To our knowledge, this is the first study of its kind to examine differences in CVD risk between SMW and heterosexual women by using both a national population-based sample and a multivariable CVD risk algorithm. Our findings indicate that SMW are at greater risk for CVD than their heterosexual counterparts, but future work is needed to fully understand the causes of this increased risk. In addition, the large disparities in smoking, risky drinking, and history of hard drug use we found in this study reinforce the need for culturally competent interventions to reduce substance use in this population in addition to addressing other CVD risk factors.

Acknowledgments

This research was supported in part by the National Institute on Drug Abuse (grants F31DA032220, R01DA014363), and the National Institute on Alcohol Abuse and Alcoholism (grant R01AA012640). The authors would like to acknowledge the Mentoring Program of The Center for Population Research in LGBT Health, supported by the Eunice Kennedy Shriver National Institute of Child Health and Human Development (grant R21HD051178).

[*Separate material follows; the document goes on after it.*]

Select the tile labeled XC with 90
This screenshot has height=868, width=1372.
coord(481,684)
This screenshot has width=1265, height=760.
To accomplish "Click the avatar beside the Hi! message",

The authors would also like to express their appreciation to Vanessa Xanthakis, PhD, of Boston University for her statistical guidance, and to Tom Burroughs, PhD, and Louise H. Flick, DrPH, of Saint Louis University for their thoughtful comments on the original design of the study.

Note. The content is solely the responsibility of the authors and does not necessarily represent the official views of the National Institutes of Health.

Human Participant Protection

The Saint Louis University institutional review board reviewed this study and determined that it did not meet the criteria of human participant research.